• [WORK REQUEST]: Among the entries below, how many lines hold "barrio"? Reply with the number only.

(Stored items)
BEGIN

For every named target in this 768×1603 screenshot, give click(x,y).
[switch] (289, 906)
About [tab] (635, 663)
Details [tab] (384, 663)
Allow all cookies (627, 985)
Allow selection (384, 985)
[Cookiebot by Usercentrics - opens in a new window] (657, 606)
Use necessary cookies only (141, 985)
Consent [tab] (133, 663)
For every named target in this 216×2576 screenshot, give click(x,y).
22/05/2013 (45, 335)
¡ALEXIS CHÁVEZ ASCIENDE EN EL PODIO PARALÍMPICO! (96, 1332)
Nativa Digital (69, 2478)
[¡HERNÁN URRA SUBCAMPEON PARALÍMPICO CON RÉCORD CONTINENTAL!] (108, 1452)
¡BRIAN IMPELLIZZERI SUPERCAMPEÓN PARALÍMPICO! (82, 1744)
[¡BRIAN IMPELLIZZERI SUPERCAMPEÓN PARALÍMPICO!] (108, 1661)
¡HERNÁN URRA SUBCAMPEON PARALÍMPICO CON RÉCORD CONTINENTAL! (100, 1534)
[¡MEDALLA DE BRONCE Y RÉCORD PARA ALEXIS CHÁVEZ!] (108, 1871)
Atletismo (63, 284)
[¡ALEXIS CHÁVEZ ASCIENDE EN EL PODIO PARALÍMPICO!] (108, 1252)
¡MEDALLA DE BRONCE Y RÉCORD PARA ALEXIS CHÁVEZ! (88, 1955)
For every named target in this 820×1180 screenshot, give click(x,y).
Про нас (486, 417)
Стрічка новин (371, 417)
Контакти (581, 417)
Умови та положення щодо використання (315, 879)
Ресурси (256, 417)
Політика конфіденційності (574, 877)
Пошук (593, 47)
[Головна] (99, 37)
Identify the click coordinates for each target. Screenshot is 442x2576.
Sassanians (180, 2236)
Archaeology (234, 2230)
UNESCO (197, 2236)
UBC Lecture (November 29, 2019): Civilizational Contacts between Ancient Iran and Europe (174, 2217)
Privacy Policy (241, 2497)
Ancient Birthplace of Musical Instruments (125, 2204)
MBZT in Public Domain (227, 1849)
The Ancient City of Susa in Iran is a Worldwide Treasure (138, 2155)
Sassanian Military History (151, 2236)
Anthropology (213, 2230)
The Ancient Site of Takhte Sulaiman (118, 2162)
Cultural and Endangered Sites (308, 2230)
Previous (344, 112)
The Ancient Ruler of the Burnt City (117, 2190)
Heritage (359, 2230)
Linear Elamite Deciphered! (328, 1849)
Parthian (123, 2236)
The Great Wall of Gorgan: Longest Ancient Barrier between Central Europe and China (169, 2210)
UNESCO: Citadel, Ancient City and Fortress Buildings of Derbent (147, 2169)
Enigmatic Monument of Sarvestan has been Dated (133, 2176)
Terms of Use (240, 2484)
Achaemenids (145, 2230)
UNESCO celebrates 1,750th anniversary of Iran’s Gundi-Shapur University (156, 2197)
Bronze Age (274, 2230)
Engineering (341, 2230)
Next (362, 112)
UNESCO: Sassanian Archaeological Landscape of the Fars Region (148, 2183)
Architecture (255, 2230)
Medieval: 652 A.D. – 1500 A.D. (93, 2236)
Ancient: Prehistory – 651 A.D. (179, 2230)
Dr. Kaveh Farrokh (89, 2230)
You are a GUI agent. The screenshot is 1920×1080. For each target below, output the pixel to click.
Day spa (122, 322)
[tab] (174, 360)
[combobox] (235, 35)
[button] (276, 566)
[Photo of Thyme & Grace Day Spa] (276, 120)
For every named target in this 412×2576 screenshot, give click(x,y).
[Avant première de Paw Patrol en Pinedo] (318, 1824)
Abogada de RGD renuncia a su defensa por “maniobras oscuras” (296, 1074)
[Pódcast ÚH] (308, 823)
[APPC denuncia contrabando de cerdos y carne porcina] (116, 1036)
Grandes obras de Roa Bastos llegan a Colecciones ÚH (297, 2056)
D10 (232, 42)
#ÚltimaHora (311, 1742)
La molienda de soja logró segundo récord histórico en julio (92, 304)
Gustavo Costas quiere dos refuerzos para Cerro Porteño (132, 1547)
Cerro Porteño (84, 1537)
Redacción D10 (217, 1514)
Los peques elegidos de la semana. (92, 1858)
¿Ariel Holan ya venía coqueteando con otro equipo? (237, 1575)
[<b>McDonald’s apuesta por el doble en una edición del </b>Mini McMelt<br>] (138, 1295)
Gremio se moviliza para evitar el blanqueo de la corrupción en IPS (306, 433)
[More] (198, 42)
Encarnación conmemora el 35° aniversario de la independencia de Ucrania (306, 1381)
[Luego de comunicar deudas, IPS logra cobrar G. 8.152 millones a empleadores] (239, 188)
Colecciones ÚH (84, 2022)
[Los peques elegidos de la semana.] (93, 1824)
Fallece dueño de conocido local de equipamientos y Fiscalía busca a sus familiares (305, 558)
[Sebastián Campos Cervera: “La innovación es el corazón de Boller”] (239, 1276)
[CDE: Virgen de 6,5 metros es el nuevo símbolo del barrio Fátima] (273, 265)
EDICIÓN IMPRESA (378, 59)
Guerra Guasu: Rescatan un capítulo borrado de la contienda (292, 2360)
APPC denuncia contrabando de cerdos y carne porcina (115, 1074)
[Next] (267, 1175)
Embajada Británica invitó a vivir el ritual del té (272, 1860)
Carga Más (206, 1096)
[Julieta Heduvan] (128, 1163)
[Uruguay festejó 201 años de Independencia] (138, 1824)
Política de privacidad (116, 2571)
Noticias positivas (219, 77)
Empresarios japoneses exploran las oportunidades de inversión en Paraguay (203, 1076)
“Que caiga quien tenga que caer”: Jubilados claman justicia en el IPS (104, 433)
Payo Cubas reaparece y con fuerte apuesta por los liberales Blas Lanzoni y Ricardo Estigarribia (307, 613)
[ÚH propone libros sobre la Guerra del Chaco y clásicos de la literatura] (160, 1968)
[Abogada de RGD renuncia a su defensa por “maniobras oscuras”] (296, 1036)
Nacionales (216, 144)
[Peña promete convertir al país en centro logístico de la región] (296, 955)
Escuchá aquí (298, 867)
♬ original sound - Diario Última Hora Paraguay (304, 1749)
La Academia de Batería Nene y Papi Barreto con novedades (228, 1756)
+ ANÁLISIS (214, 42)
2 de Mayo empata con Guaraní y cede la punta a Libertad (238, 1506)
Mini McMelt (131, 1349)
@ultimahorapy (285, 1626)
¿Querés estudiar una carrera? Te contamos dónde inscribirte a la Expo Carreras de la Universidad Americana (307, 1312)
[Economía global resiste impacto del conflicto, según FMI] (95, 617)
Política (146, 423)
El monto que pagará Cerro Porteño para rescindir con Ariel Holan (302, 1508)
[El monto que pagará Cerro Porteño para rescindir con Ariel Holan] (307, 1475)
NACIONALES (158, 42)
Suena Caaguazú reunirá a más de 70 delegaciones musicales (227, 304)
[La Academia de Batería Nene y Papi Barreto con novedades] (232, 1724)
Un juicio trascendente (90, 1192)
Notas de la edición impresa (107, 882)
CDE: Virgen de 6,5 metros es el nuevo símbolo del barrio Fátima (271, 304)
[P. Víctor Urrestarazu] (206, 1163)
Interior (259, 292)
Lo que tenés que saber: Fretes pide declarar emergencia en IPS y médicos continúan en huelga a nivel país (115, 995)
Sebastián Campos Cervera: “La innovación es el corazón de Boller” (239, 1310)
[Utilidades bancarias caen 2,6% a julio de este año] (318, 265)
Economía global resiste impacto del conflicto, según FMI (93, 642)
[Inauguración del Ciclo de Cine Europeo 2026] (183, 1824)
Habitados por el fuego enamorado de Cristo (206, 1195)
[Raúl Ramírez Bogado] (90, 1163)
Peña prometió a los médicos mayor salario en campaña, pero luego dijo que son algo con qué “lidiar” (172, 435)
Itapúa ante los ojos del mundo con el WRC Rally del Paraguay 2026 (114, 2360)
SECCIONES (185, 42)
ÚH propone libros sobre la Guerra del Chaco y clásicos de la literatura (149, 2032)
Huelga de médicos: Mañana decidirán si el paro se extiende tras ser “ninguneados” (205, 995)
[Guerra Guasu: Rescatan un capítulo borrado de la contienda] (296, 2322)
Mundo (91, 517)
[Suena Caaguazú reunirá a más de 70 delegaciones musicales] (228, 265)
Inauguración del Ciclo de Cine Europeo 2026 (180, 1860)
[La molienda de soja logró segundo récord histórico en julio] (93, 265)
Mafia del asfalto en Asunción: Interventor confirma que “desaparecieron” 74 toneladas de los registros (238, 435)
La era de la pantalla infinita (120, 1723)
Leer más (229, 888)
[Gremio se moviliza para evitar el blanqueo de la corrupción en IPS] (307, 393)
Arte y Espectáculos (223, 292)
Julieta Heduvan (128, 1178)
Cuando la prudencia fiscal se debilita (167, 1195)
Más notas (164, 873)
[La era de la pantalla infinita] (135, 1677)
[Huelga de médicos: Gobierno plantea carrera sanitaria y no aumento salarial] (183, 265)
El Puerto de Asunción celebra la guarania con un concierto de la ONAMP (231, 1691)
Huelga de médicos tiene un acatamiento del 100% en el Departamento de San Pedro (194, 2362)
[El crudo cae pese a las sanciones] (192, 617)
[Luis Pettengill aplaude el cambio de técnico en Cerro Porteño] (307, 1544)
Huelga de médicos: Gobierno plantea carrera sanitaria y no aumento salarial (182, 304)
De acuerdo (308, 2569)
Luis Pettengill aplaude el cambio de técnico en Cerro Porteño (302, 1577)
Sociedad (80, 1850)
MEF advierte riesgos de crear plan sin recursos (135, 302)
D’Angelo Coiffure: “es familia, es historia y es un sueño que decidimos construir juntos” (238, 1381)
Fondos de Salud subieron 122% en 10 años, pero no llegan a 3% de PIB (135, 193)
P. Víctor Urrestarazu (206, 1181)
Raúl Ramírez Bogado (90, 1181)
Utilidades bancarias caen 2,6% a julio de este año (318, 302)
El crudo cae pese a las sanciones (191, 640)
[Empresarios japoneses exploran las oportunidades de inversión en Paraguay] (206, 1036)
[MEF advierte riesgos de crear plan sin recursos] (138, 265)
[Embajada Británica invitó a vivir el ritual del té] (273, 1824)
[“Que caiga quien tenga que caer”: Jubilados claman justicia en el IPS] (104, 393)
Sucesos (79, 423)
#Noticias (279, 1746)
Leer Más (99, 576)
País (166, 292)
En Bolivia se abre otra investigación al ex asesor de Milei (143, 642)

END

• [RESPONSE BELOW]: 2